Here’re what I’ve learned from this book.
- Success takes years to make. It doesn’t come overnight.
- Try everything you can think of to reach your goal without shame or embarrassment.
- Copying from somebody else moves fast.
- The essence of discounting: buy it low, stack it high, and sell it cheap.
- Experiment, sell, and grow.
- How to deal with mistake: talk about it, admit it, try to figure out how to correct it, and then move on to the next day’s work.
- Always check on your competition. Look for the good.
- Play to your strengths and rely on others to make up for the weaknesses.
- Early morning time is tremendously valuable, try make good use of that.
- If you have the real desire and willingness to get the job done, you can make up for the lack of experience.
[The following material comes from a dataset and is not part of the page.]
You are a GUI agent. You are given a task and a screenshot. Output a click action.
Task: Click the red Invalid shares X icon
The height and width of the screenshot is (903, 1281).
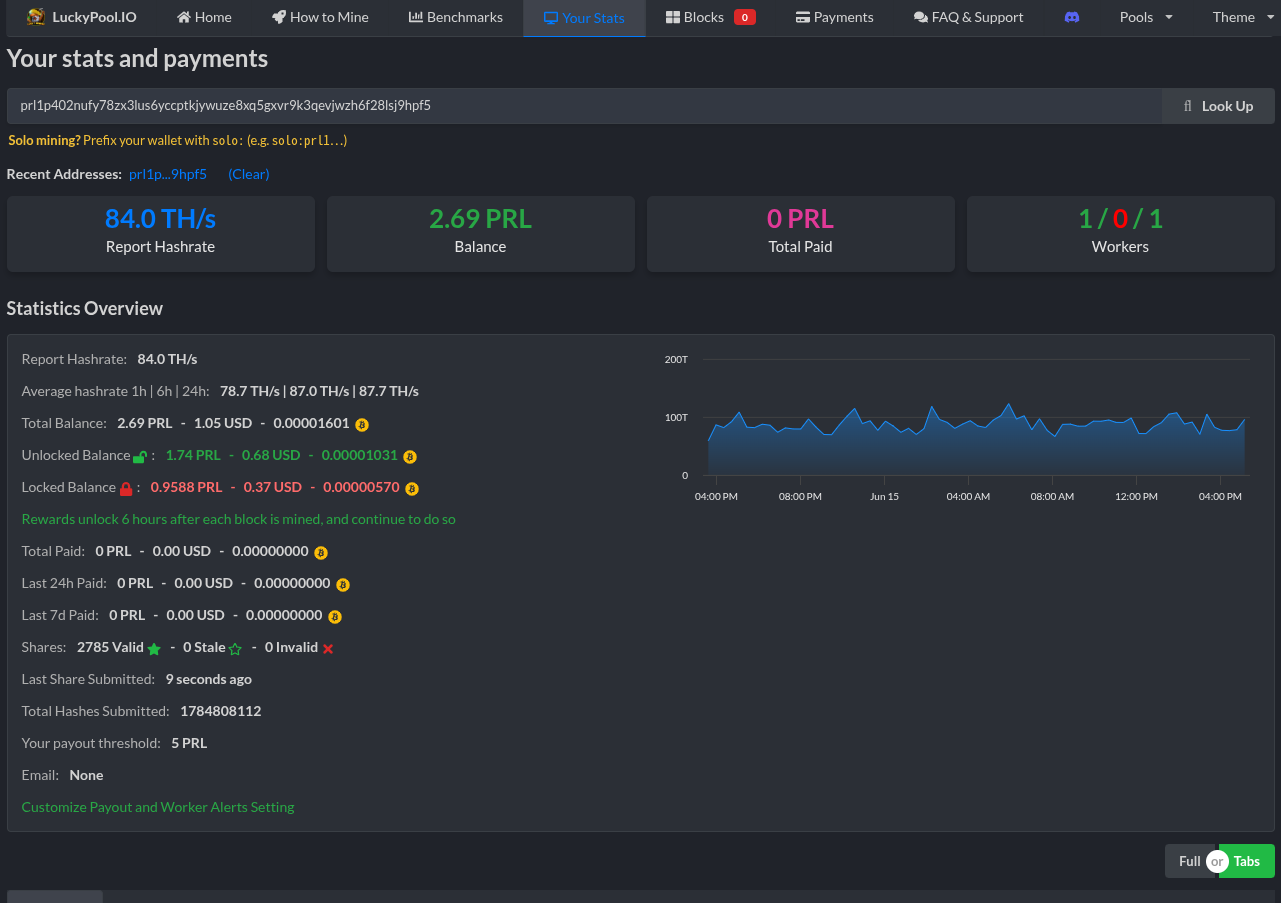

- Culturally, things seem so different, but people are people, what motivates one group generally will motivate another.
- No need to work with long faces. Together, problems get solved.
- The secret of successful retailing is to give customers what they want.
- Willing to take chances.
- Work hard if you want to go further.
- Always have goals, and set them high.
- Swim upstream. Go the other way.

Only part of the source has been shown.